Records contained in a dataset
_ _ _ _ _

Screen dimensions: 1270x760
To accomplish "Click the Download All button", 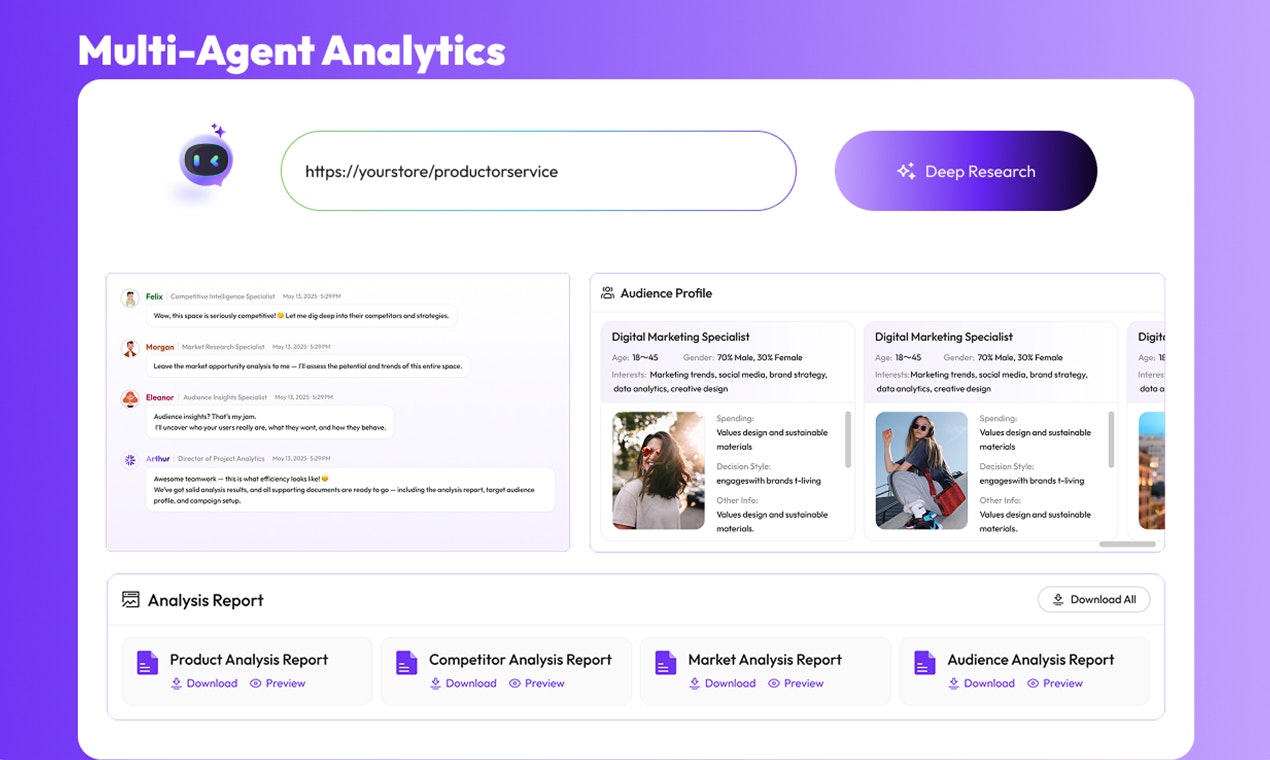I will [1094, 598].
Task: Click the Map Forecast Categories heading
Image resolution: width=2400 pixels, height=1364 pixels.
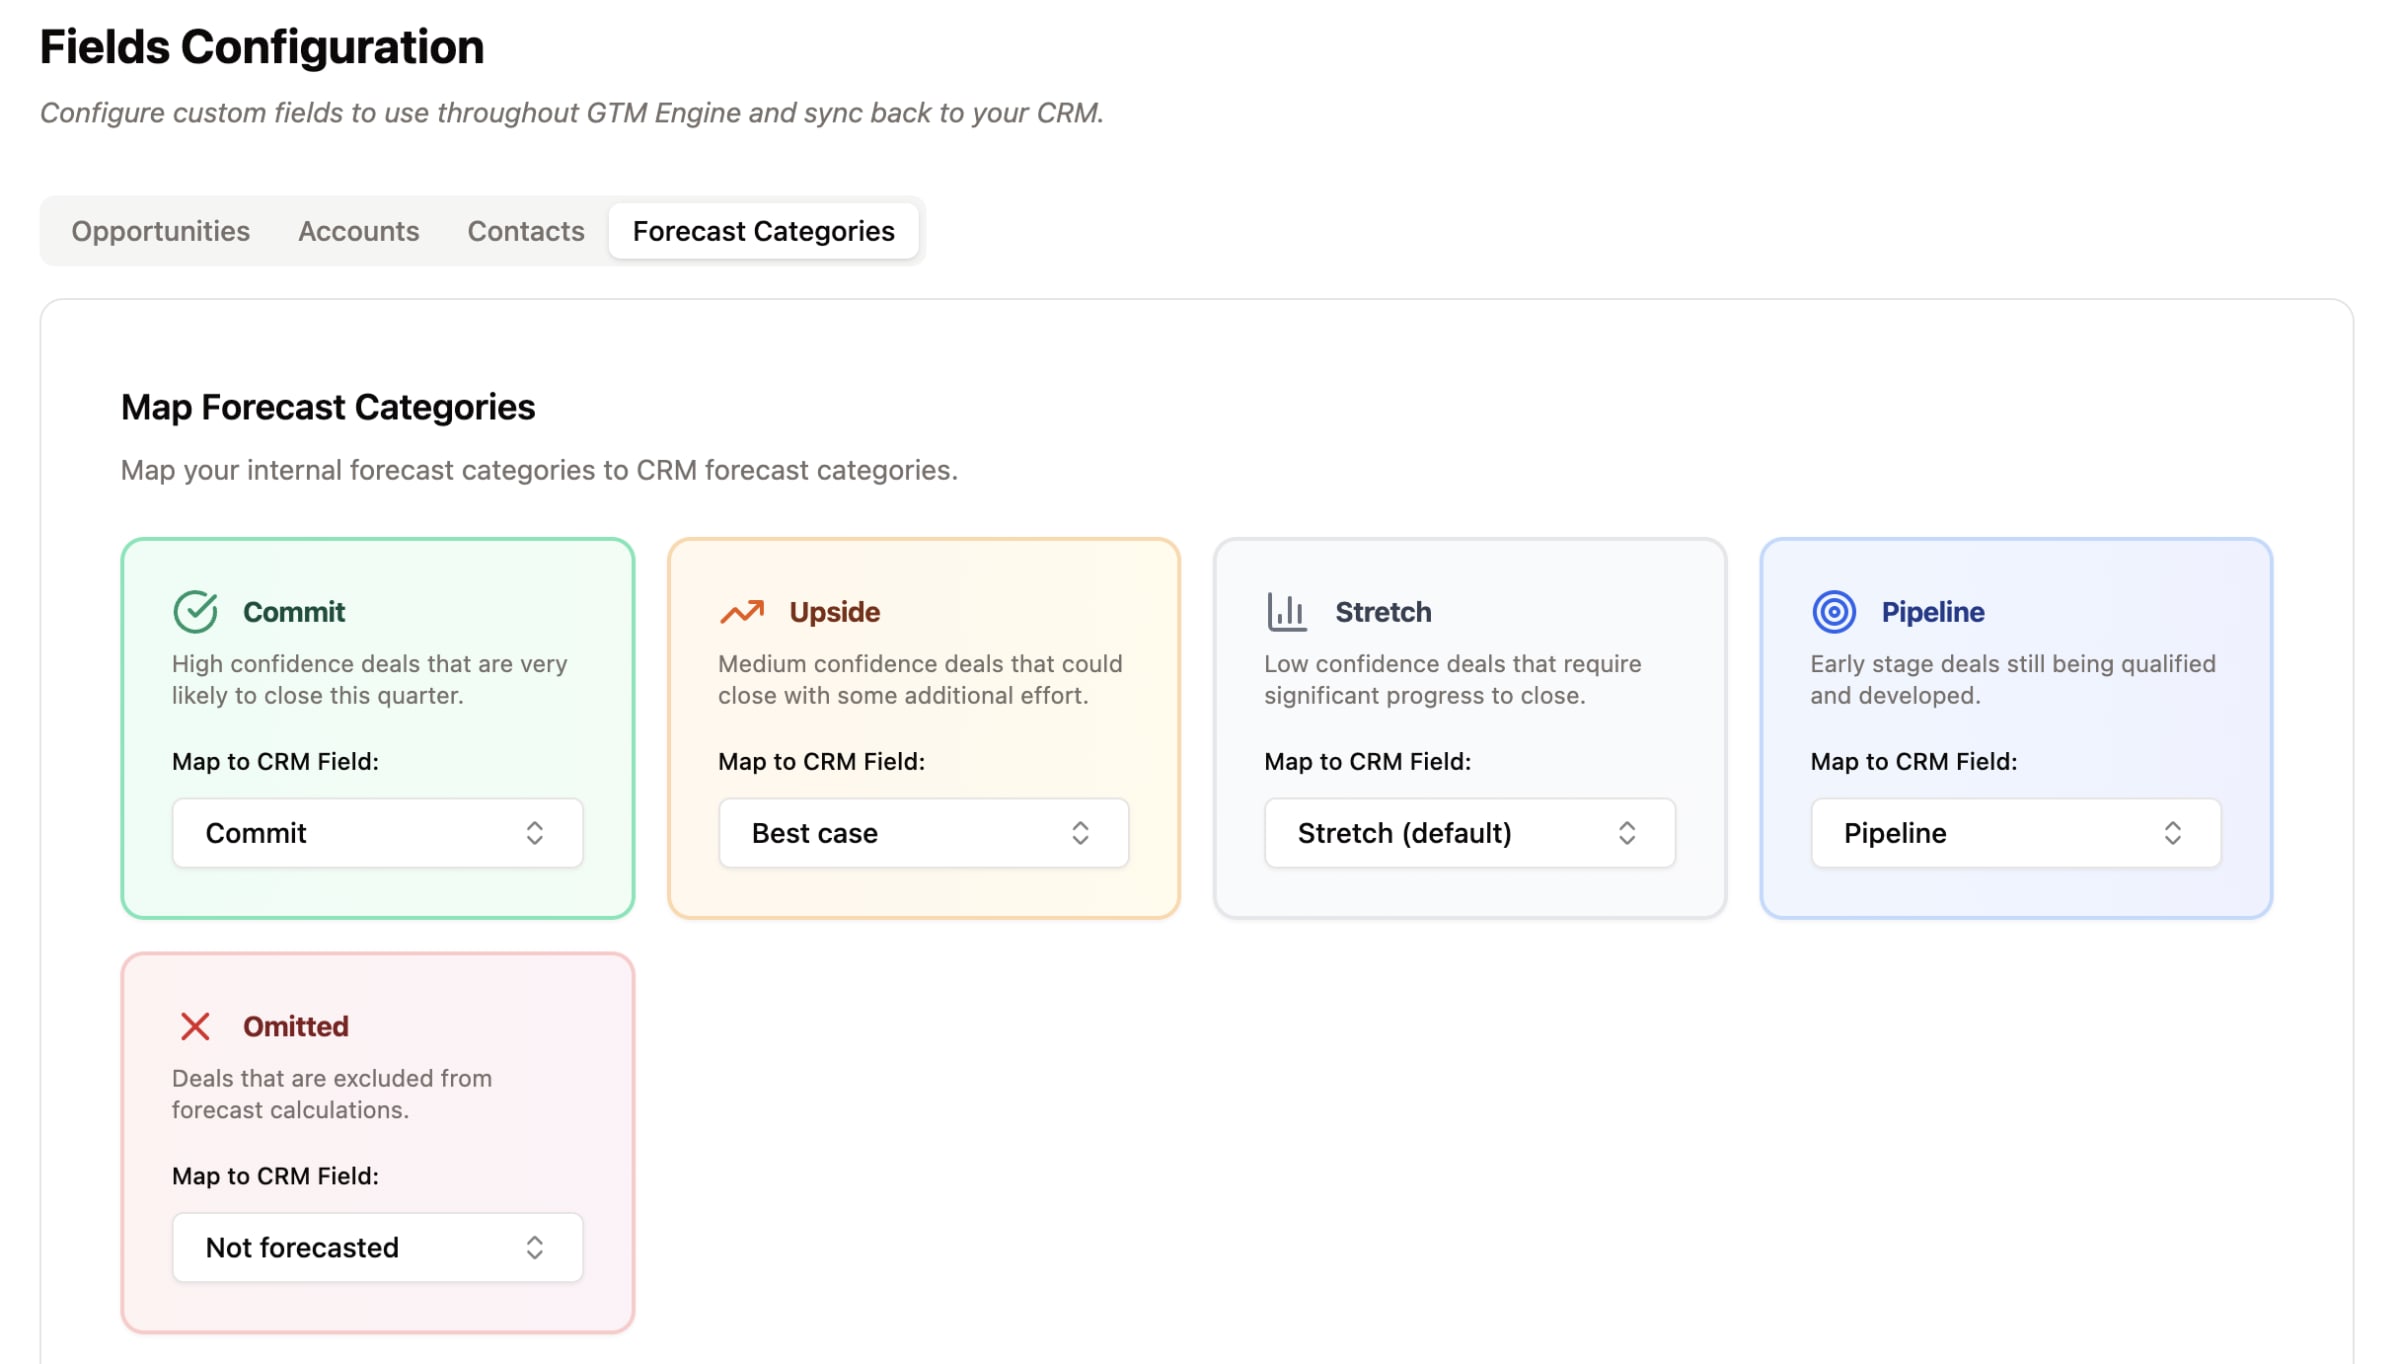Action: coord(328,407)
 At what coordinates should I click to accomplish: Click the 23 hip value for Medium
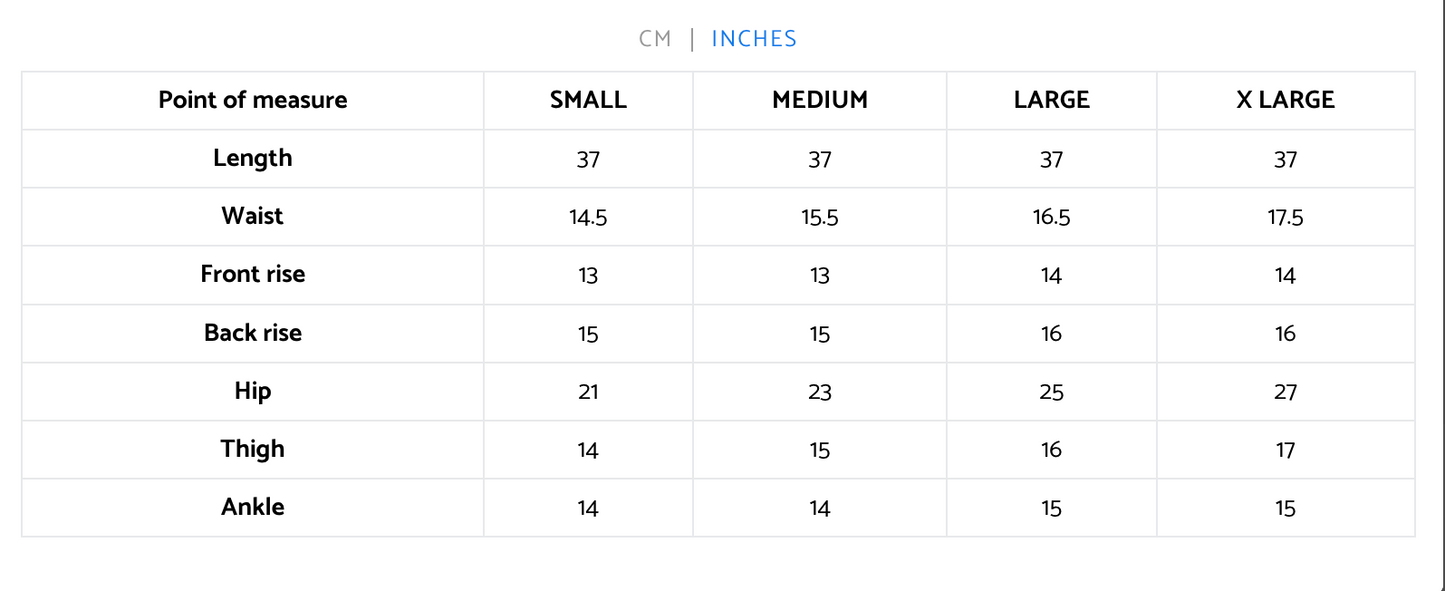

_ _ _ _ _

**TASK TO CARRY OUT**.
The copy should hold exactly the lines from the line containing "Task: Click the" through the last line of the records, both included, and no pictures or other lines.

**REPLY**.
Task: Click the Map Forecast Categories heading
Image resolution: width=2400 pixels, height=1364 pixels.
Action: coord(328,407)
 At what coordinates should I click to accomplish: Click the 23 hip value for Medium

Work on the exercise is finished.